• [Document passage]
Start

Long before anyone uttered or conceived of funky, Edmund March Wheelwright must have been one funky and fun dude. He comes to mind now because one of his many, many masterpieces is the 101-year-old Longfellow Bridge.
In light of the buckle-and-break I-35 bridge in Minneapolis, folks here look with trepidation at the fords that may fail.
There are numerous current and historical pix of the Longfellow at Structurae. The one at right is cropped from one of those.
Bridges are to last 50 to 100 years. Some hand-formed bridges last centuries (remember that Socrates was a proud stonecutter). The Longfellow is dong pretty well for an oldster.
Who the devil designed the very funky salt-and-pepper (named for its towers that resemble condiment dispensers)? Well, kiddies that would be the city of Boston architect for five very productive years, 1891 through 1895, E.M. Wheelwright.
My degrees of separation today is too easy...one. A dear friend is his great nephew. My chum, Farley Wheelwright, is 90 and was only six when E.M. died in 1912.

End

• [Required actions]
1. In the Longfellow Bridge post, copy the text between "In light of" and "1895, E.M. Wheelwright.", inclusive.
2. According to the Longfellow Bridge post, during which years did E.M. Wheelwright serve as the city of Boston architect?

• [Extracted entries]
Start

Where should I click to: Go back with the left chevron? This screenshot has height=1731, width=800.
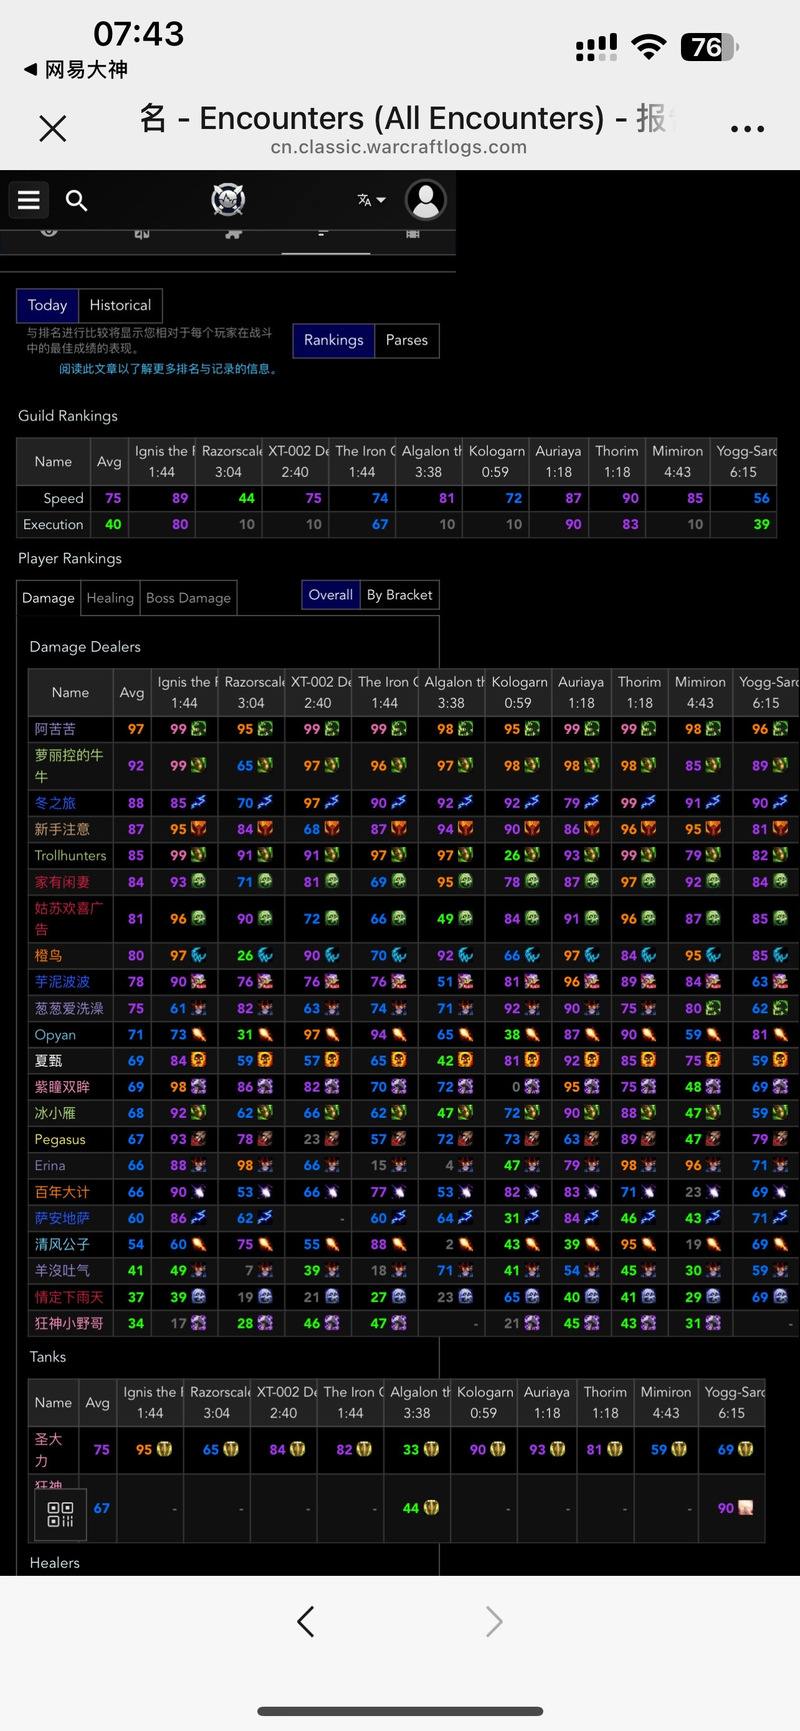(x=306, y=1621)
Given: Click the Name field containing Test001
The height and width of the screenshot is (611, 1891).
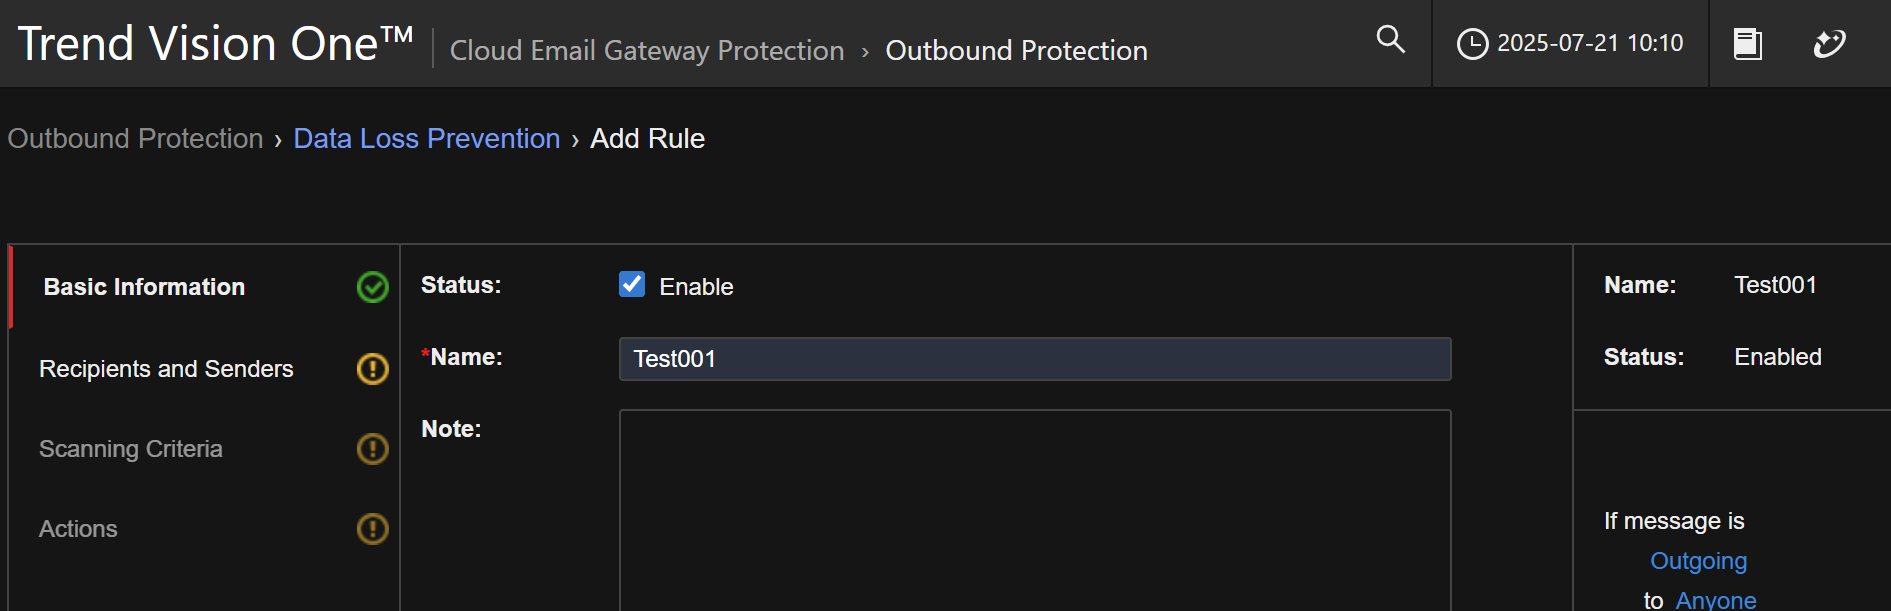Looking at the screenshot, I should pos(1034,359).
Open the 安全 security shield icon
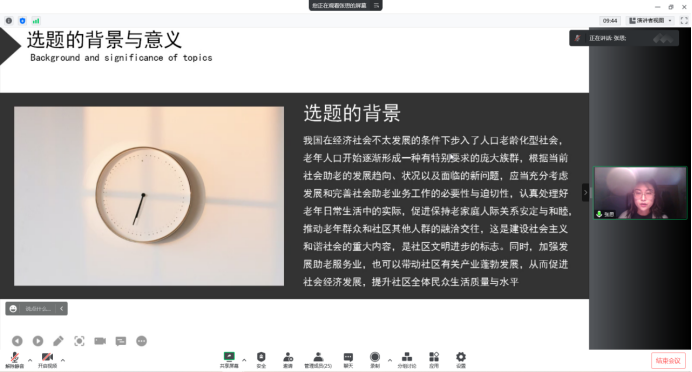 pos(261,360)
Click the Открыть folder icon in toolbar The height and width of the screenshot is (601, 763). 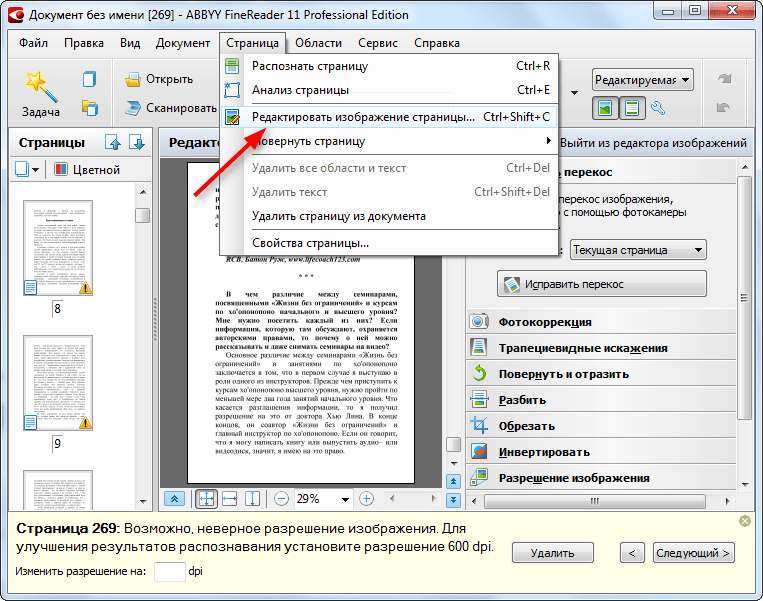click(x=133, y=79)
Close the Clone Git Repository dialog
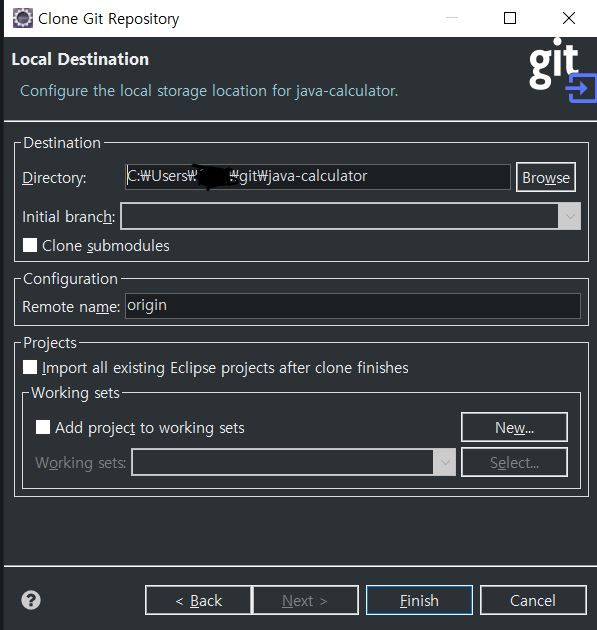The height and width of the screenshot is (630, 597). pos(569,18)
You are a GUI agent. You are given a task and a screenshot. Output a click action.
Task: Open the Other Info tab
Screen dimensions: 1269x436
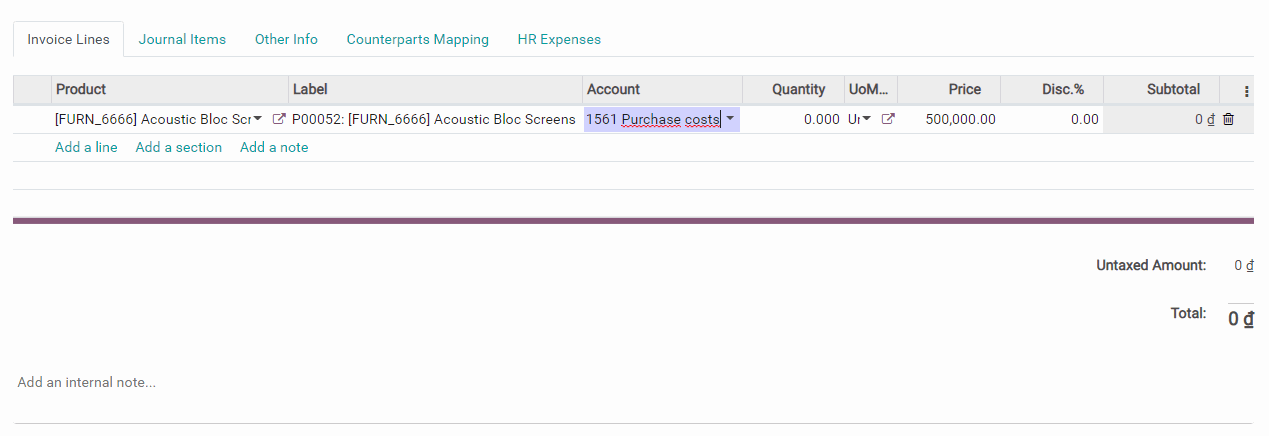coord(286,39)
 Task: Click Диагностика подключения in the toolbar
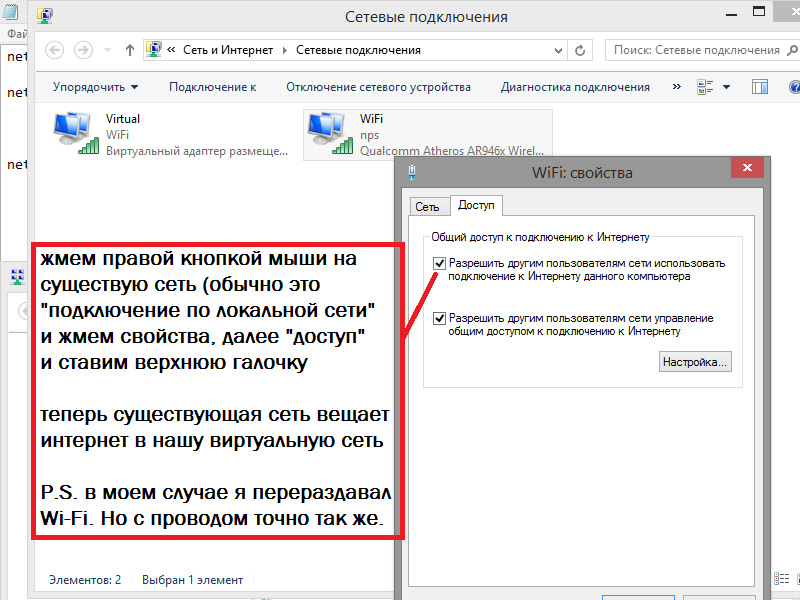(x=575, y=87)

End

• [List of solutions]
1.
In light of the buckle-and-break I-35 bridge in Minneapolis, folks here look with trepidation at the fords that may fail.
There are numerous current and historical pix of the Longfellow at Structurae. The one at right is cropped from one of those.
Bridges are to last 50 to 100 years. Some hand-formed bridges last centuries (remember that Socrates was a proud stonecutter). The Longfellow is dong pretty well for an oldster.
Who the devil designed the very funky salt-and-pepper (named for its towers that resemble condiment dispensers)? Well, kiddies that would be the city of Boston architect for five very productive years, 1891 through 1895, E.M. Wheelwright.

2. 1891 through 1895